Look below for the lines from the one with "356x304 pixels. At" to the one with "Expand Szablony Lightroom", and copy exactly those lines, both ends included.
■ ■ ■ ■ ■ ■ ■
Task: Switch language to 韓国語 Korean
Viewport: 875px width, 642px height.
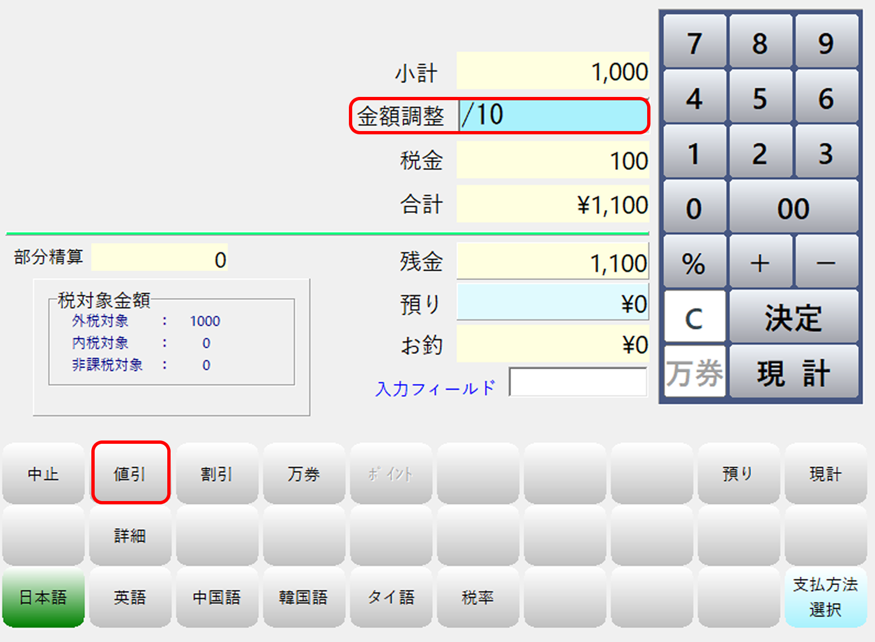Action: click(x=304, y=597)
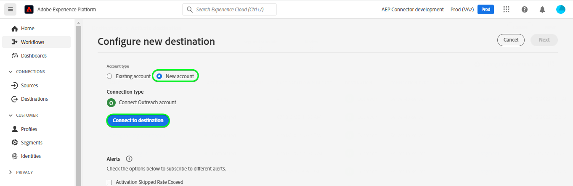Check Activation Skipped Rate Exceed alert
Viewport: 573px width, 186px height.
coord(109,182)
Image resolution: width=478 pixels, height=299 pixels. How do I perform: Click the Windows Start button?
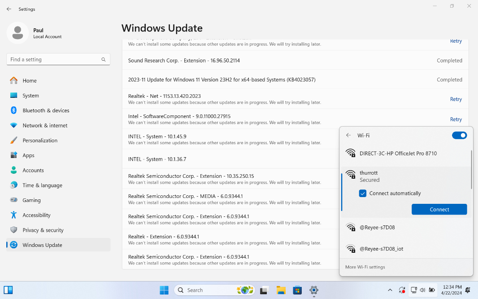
■ ■ ■ ■ ■ ■ ■
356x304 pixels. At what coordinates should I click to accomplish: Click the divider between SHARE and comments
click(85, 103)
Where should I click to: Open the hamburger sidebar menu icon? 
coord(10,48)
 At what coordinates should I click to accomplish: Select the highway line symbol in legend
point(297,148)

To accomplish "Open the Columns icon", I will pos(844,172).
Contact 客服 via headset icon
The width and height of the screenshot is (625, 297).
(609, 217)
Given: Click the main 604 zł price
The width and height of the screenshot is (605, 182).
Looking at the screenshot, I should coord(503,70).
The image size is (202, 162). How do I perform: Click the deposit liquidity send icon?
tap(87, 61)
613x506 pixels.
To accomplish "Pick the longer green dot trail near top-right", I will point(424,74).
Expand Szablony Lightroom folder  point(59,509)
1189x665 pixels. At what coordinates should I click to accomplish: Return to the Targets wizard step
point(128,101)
■ ■ ■ ■ ■ ■ ■
Response to this exercise:
356x304 pixels. At what coordinates should I click to accomplish: Click the divider between SHARE and comments
click(85, 103)
Where should I click to: Open the hamburger sidebar menu icon? 
coord(10,48)
 At what coordinates should I click to accomplish: Select the highway line symbol in legend
point(297,148)

To accomplish "Open the Columns icon", I will pos(844,172).
Contact 客服 via headset icon
The width and height of the screenshot is (625, 297).
(609, 217)
Given: Click the main 604 zł price
The width and height of the screenshot is (605, 182).
Looking at the screenshot, I should coord(503,70).
The image size is (202, 162). How do I perform: Click the deposit liquidity send icon?
tap(87, 61)
613x506 pixels.
To accomplish "Pick the longer green dot trail near top-right", I will point(424,74).
Expand Szablony Lightroom folder  point(59,509)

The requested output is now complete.